§ **Task description**: Set down the line that contains "Instruction: Open the Fit All zoom dropdown" and every line after it to the end of the entries, exactly as they stand and nothing more.

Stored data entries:
========================
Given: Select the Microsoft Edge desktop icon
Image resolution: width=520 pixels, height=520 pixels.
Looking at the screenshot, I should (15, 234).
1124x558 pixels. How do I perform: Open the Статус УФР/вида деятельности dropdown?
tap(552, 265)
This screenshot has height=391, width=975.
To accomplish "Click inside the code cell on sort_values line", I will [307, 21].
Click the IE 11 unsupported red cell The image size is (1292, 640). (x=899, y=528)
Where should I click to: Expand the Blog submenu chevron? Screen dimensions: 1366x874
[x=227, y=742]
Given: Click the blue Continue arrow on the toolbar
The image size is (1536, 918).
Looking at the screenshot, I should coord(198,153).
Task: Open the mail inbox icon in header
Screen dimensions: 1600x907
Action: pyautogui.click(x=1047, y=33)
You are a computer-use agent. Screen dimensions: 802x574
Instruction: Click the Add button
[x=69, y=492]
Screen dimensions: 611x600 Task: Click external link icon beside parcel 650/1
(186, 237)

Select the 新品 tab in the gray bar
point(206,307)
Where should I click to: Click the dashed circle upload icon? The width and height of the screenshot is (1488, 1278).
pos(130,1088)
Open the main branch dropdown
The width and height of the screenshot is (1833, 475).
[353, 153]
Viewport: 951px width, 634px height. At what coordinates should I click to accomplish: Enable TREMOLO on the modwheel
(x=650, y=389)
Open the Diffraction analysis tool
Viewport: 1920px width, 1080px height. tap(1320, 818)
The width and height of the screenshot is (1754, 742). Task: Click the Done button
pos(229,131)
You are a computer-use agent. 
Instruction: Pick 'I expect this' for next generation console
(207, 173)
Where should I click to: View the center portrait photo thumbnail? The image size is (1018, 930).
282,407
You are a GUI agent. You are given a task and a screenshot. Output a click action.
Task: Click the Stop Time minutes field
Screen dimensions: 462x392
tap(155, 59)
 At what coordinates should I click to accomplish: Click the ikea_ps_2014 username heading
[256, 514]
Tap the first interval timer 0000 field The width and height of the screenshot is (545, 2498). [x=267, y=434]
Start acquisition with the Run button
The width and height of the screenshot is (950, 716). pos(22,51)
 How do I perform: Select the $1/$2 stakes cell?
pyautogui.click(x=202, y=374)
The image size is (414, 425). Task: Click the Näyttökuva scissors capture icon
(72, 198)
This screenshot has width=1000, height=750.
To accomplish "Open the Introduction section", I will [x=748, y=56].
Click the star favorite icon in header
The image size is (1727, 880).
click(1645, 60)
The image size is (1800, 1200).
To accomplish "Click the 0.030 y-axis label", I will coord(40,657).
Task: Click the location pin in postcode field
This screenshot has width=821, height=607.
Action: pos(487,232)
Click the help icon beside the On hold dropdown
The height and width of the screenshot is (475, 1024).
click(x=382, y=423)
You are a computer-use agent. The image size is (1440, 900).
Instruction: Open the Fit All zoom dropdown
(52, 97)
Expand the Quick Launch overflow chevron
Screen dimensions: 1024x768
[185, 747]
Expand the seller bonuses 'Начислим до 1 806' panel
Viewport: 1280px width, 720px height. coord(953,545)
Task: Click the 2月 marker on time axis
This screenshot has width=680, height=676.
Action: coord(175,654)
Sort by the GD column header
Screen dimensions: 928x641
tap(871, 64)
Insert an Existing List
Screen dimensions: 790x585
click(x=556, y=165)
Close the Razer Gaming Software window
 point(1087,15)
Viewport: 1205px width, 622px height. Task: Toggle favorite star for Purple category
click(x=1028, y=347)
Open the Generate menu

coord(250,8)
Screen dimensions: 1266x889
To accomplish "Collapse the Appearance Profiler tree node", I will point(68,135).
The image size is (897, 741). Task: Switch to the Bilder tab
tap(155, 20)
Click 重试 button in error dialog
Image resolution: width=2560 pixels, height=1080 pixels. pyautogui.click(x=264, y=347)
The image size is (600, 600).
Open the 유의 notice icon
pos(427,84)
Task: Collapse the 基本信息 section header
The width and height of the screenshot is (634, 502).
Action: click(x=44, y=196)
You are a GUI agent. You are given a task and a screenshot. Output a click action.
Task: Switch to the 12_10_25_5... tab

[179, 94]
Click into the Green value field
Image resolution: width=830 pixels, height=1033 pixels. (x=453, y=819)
========================
§ **Solution for this problem**:
Instruction: Open the Fit All zoom dropdown
(52, 97)
Expand the Quick Launch overflow chevron
Screen dimensions: 1024x768
[185, 747]
Expand the seller bonuses 'Начислим до 1 806' panel
Viewport: 1280px width, 720px height. coord(953,545)
Task: Click the 2月 marker on time axis
This screenshot has width=680, height=676.
Action: coord(175,654)
Sort by the GD column header
Screen dimensions: 928x641
tap(871, 64)
Insert an Existing List
Screen dimensions: 790x585
click(x=556, y=165)
Close the Razer Gaming Software window
 point(1087,15)
Viewport: 1205px width, 622px height. Task: Toggle favorite star for Purple category
click(x=1028, y=347)
Open the Generate menu

coord(250,8)
Screen dimensions: 1266x889
To accomplish "Collapse the Appearance Profiler tree node", I will point(68,135).
The image size is (897, 741). Task: Switch to the Bilder tab
tap(155, 20)
Click 重试 button in error dialog
Image resolution: width=2560 pixels, height=1080 pixels. pyautogui.click(x=264, y=347)
The image size is (600, 600).
Open the 유의 notice icon
pos(427,84)
Task: Collapse the 基本信息 section header
The width and height of the screenshot is (634, 502).
Action: click(x=44, y=196)
You are a GUI agent. You are given a task and a screenshot. Output a click action.
Task: Switch to the 12_10_25_5... tab

[179, 94]
Click into the Green value field
Image resolution: width=830 pixels, height=1033 pixels. (x=453, y=819)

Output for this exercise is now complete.